━━━━━ Data shown

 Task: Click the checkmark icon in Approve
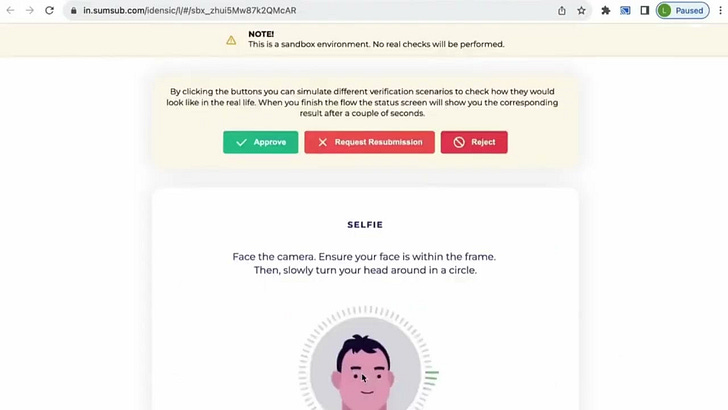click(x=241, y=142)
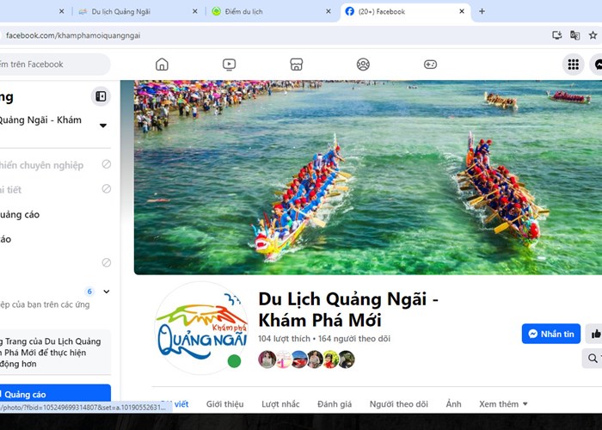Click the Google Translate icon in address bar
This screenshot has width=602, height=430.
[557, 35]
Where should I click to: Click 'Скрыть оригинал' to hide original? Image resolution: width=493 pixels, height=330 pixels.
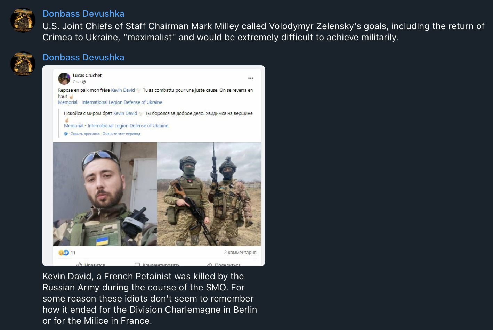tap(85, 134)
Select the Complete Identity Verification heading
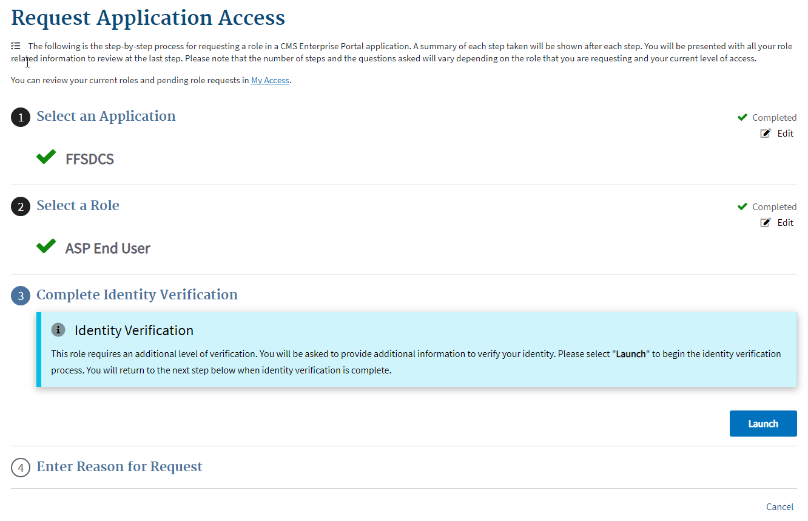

━━━━━━━━━━
━━━━━ Data shown

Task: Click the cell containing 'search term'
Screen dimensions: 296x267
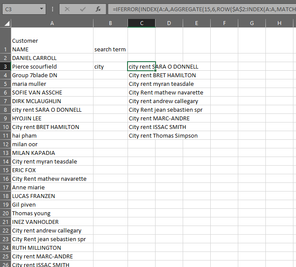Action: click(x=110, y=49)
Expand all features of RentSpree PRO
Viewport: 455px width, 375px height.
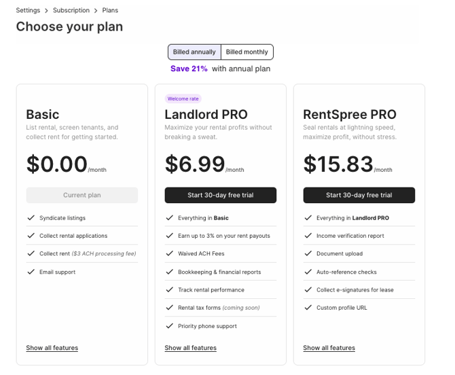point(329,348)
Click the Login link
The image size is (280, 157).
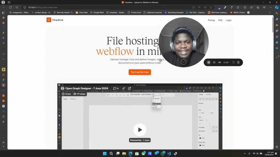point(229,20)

━━━━━━━━━━

What needs to be done
Would you set down only the lines above from the line with "Task: Click the checkmark icon in Approve" to the line with "Select the Complete", both included, exactly as they stand and without the pictures?

Task response
 Task: Click the checkmark icon in Approve
click(x=241, y=142)
Click the Google Translate icon in address bar
This screenshot has width=602, height=430.
[557, 35]
Where should I click to: Click 'Скрыть оригинал' to hide original? Image resolution: width=493 pixels, height=330 pixels.
tap(85, 134)
Select the Complete Identity Verification heading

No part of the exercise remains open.